### Selected excerpt
★ ★ ★ ★

AWS' Nitro platform is no longer based on Xen and the Xen stuff is being replaced/deprecated, including moving some of the old Xen instance types to run on Nitro instead of Xen.
Why do they think their hardware would not survive a move? I've worked on a number of datacenter move, sometimes with very old sun hardware, and we had very little issues.
stuff I've seen go haywire during DC move includes PSUs frying themselves for no reason (so called magic smoke), cabling might be an unholy mess too, probably badly labelled.
Ultimately when you move to a new DC you don't care where cables were going. You care where you want them to be attached to in the new DC. You don't want to replicate the mess, rather to know which LANs/VLANs your servers need access to, so you have some planning to do, but the day you unplug everything you don't have to mind where the cables were going.
I've seen more hard drive than PSU dying in datacenter move, which is usually solved with having a few spares and good backups, obviously external from the datacenter being moved. But same can be said of PSUs. Obviously the more heterogeneous your servers are, the hardest it is to have spares for everything. Everytime we did some DC moves, we used that opportunity to replace a few old servers which meant we bought a few spares. The big question is if the Xen project has the financial capacity to buy a handful of servers.
Let's keep in mind we are talking about a relatively easy move. This might be inconvenient for the DEVs but this is an infrastructure (CI) that is not customer facing and that can survive being offline 2 or 3 days. Users can still download the deliverables, developers can still code in the meantime.
> You don't want to replicate the mess, rather to know which LANs/VLANs your servers need access to, so you have some planning to do, but the day you unplug everything you don't have to mind where the cables were going.
This assumes the Xen project keeps half decent, fairly up to date documentation. I could see them not founding admin work as much as they should.

★ ★ ★ ★

### Short exercise 1
Return the passage of the datacenter-move discussion starting at "AWS' Nitro platform" and ending at "probably badly labelled.".
### Short exercise 2
Write the next part of the datacenter-move discussion, beginning after its final sentence.
The data that comes next has no connection to the datacenter-move discussion.

### Data
★ ★ ★ ★

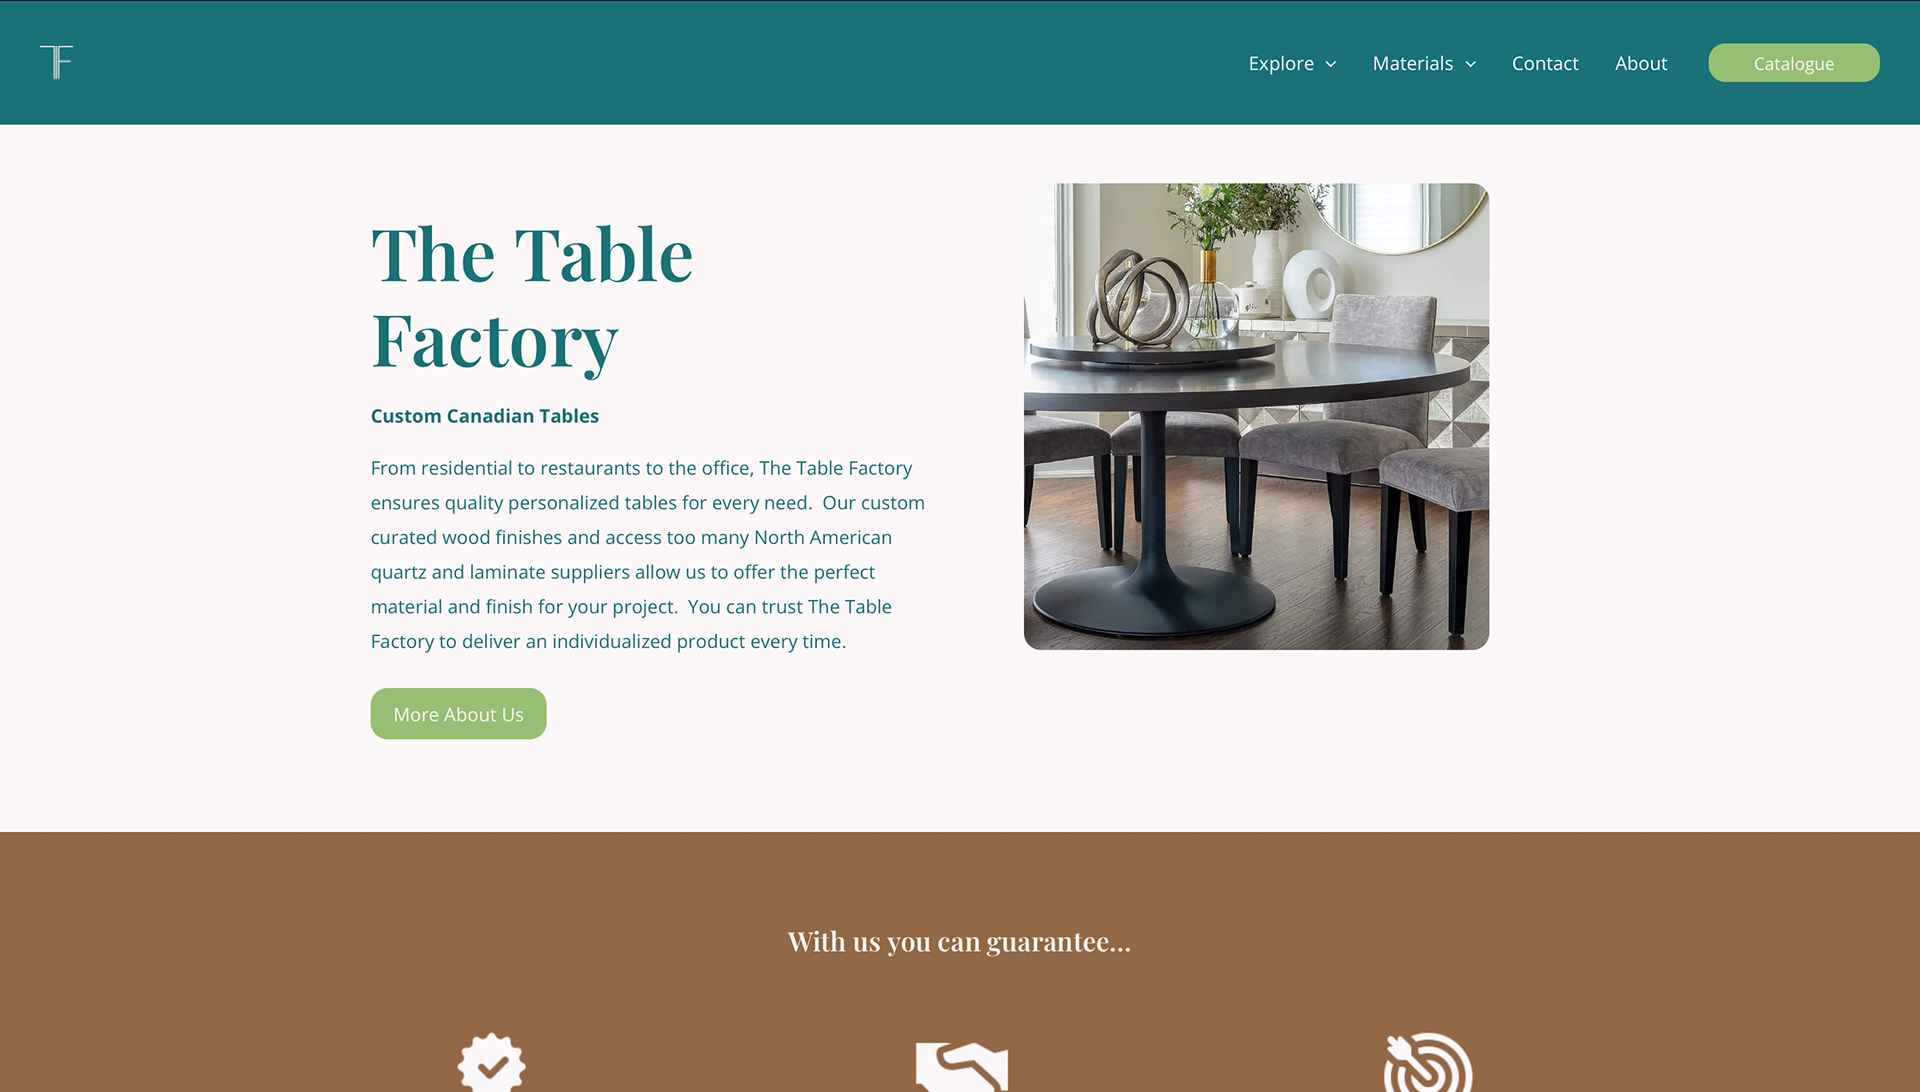The width and height of the screenshot is (1920, 1092).
Task: Click the More About Us button
Action: [458, 714]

★ ★ ★ ★

### Final result 1
AWS' Nitro platform is no longer based on Xen and the Xen stuff is being replaced/deprecated, including moving some of the old Xen instance types to run on Nitro instead of Xen.
Why do they think their hardware would not survive a move? I've worked on a number of datacenter move, sometimes with very old sun hardware, and we had very little issues.
stuff I've seen go haywire during DC move includes PSUs frying themselves for no reason (so called magic smoke), cabling might be an unholy mess too, probably badly labelled.

### Final result 2
> Why do they think their hardware would not survive a move?
Stuff that is spinning and then stops may not come up again for mechanical reasons - there is relatively little energy required to keep it spinning, but to overcome the initial resistance and acceleration takes more energy than components might deliver as lube is dried out, gum and oil gotten sticky.
And that also holds true for solid state elements, particularly capacitors. They can simply blow up or otherwise fail under the strain of inrush current.
Other stuff can be mechanically damaged during disassembly, shipping and assembly. A worker lets something drop by accident, a cable isn't unplugged properly, damaging the socket as it's being ripped out, the truck drives over a pothole, the shipping container bakes in the sun for a few days leading to capacitors drying out or, in the worst case, cable insulations melting, flex cables where the softener has long since leeched out and now they're brittle, literally crumbling due to the vibrations and movement of a move...
And finally, there's the RoHS issue from the late '00s coming back to haunt us for really aged hardware - anything manufactured from a year before to two years after RoHS got in force can have issues with solder composition. Tin whiskers that get rattled loose by moving stuff around and cause shorts, solder-thickened traces that literally break under flex.
There's LOTS of stuff that can go wrong in a DC move.
> There's LOTS of stuff that can go wrong in a DC move.
That can doesn't mean that will.
I am talking from experience, having worked on several moves that included some 15y old machines at the time that had some stupidly long uptimes and on different architectures: x86, sparc, amd64, powerpc. Stuff being pretty much more amd64 arch centric these days, especially in the virtualization world, I believe it should be easier to have a few spares.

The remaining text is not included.